WORK INSTRUCTIONS:
Show every line of the data where the word "beside" can be found.

○ ○ ○

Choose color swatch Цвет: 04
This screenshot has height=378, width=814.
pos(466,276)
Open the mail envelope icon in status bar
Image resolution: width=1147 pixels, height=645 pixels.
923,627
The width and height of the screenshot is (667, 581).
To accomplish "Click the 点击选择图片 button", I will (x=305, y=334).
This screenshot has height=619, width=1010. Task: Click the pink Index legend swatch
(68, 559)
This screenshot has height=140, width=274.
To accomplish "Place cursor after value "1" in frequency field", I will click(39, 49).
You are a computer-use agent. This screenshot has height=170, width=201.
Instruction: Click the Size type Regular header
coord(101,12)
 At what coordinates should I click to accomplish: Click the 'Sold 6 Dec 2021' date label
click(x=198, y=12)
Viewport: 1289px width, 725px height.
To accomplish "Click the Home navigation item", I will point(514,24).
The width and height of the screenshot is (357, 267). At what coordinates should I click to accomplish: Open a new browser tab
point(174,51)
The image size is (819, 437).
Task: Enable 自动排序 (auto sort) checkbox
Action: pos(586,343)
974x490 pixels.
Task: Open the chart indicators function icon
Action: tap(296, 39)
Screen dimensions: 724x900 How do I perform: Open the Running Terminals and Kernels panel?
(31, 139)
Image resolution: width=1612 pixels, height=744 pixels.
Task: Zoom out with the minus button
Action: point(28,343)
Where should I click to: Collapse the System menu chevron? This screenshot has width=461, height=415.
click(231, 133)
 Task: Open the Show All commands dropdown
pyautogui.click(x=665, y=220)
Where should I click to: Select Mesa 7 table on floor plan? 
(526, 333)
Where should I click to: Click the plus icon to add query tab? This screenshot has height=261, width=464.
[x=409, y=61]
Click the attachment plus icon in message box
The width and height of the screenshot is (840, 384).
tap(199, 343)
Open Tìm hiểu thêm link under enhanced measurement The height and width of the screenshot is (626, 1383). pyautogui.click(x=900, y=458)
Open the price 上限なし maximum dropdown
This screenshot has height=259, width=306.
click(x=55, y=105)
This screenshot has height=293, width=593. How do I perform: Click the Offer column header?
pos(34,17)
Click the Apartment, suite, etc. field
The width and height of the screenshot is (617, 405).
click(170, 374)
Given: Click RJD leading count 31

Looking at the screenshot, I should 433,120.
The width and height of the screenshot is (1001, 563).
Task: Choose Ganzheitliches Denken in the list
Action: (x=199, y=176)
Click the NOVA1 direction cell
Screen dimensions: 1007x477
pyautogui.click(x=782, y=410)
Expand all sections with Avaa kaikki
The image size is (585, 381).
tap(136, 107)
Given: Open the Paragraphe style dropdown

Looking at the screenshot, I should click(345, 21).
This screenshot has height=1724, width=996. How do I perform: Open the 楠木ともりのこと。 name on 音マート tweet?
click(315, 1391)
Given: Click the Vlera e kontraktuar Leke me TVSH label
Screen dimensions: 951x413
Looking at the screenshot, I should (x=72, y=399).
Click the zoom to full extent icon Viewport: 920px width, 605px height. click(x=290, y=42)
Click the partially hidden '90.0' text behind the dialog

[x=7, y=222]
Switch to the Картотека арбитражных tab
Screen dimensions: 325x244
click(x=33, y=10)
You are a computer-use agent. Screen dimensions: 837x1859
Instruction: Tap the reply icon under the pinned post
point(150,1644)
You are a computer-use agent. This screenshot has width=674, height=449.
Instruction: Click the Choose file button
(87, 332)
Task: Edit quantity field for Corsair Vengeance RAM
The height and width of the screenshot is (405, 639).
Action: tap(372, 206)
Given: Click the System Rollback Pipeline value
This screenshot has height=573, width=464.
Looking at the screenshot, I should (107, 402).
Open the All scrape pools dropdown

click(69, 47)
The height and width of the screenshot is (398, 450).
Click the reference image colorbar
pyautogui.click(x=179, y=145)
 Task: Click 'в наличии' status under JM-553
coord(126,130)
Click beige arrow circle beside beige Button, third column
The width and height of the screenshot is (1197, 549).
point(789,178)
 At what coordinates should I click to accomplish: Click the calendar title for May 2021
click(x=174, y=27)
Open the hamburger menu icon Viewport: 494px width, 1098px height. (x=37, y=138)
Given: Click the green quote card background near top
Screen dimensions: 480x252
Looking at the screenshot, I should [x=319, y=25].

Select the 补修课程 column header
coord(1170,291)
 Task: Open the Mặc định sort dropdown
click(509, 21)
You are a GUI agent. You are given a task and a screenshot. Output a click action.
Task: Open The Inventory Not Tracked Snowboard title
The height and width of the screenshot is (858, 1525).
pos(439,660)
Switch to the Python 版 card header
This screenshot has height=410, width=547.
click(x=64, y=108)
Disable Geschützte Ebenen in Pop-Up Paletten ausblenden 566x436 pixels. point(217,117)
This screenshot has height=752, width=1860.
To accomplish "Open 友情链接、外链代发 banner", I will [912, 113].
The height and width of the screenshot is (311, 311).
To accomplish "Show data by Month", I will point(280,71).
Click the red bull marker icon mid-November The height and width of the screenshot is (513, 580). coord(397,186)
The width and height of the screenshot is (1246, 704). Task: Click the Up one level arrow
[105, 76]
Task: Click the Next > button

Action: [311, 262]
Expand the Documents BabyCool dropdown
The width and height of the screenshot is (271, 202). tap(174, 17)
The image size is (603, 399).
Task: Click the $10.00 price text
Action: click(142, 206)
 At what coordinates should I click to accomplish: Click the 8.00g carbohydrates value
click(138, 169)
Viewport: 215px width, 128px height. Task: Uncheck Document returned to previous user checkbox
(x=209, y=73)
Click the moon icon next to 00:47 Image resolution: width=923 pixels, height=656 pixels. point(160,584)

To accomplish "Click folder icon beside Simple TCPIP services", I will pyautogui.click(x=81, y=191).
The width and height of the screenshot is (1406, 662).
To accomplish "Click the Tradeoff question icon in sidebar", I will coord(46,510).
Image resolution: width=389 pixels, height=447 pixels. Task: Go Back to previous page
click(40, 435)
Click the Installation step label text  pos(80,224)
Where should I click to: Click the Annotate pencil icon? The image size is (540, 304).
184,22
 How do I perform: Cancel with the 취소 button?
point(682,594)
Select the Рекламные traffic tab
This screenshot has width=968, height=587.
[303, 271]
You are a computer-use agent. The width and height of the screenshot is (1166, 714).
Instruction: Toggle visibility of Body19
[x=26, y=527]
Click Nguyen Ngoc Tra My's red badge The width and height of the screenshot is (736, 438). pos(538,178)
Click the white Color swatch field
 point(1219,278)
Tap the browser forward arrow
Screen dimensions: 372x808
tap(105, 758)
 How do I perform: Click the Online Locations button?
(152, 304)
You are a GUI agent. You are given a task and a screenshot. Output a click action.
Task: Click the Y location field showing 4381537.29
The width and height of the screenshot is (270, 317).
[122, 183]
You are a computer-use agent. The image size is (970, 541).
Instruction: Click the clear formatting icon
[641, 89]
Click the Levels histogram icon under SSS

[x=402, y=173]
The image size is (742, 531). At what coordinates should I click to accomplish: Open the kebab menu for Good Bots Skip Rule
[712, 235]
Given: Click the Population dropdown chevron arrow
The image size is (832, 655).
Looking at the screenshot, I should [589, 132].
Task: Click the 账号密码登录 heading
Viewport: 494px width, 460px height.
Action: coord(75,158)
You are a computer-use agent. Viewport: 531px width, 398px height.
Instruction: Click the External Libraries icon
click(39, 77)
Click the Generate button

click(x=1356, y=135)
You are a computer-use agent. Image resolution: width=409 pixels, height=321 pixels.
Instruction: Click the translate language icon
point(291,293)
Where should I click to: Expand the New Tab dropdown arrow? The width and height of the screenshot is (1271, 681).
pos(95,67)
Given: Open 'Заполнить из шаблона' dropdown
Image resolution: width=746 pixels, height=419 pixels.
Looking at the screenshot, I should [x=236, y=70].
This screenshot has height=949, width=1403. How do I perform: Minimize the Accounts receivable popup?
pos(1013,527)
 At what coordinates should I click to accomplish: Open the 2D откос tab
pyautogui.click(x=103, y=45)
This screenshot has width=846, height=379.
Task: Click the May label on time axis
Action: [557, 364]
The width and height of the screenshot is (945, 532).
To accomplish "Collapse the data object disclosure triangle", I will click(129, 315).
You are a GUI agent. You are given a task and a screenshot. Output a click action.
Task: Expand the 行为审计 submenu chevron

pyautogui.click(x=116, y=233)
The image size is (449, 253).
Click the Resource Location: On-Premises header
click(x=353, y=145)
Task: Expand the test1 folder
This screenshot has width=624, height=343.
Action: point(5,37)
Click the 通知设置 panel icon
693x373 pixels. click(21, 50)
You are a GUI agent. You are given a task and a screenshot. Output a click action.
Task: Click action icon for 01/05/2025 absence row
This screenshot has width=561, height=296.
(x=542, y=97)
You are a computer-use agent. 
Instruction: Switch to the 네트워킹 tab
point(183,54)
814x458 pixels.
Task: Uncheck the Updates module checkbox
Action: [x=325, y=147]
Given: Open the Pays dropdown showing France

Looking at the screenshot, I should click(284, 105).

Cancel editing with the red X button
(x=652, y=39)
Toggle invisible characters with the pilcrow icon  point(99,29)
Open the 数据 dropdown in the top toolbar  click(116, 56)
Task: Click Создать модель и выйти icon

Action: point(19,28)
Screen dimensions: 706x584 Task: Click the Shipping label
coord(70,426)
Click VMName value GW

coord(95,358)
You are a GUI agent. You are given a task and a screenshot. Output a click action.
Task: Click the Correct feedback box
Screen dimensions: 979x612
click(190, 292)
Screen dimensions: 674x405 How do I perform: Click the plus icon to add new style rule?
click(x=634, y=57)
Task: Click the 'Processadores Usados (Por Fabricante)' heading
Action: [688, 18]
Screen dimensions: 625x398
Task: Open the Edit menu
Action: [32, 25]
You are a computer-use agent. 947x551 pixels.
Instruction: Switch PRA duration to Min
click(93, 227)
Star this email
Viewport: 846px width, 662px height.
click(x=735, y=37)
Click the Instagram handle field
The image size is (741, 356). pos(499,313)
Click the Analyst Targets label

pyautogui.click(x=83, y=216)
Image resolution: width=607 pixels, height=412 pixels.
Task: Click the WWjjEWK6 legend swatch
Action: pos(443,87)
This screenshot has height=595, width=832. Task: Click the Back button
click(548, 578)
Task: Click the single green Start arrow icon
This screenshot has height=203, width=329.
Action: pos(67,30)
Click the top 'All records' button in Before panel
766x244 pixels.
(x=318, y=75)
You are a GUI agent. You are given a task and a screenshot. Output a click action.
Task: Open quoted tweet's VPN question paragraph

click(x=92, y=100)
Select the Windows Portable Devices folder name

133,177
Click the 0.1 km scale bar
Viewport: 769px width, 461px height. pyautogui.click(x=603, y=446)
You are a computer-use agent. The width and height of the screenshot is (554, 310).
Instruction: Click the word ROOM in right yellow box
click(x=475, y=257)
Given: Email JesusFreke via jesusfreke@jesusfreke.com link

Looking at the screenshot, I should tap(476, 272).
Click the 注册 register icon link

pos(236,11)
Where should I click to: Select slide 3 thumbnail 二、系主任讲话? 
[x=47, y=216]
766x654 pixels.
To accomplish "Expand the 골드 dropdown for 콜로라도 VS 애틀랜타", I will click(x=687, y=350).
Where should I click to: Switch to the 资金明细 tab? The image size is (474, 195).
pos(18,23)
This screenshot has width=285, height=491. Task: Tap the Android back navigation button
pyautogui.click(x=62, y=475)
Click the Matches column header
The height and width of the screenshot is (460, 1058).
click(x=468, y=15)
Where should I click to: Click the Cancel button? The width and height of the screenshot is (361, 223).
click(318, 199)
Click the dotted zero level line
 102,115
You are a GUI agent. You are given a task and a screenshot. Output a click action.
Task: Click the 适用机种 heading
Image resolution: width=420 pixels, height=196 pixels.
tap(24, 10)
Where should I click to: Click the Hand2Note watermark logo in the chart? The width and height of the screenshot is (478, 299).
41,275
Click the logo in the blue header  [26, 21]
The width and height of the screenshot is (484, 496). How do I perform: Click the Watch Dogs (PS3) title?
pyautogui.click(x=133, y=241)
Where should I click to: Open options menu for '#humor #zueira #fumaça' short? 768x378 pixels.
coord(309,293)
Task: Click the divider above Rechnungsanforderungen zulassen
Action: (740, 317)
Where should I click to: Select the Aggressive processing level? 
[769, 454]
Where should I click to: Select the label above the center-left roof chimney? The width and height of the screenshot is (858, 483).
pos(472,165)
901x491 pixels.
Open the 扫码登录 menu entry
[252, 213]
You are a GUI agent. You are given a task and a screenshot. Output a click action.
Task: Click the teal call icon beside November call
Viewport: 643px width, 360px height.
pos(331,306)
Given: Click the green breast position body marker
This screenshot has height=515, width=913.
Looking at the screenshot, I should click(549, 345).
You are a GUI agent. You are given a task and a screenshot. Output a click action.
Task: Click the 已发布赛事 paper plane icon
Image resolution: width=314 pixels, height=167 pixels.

○ ○ ○

TASK RESULT:
Click beige arrow circle beside beige Button, third column
To accomplish "Click folder icon beside Simple TCPIP services", I will pyautogui.click(x=81, y=191).
Task: Click the teal call icon beside November call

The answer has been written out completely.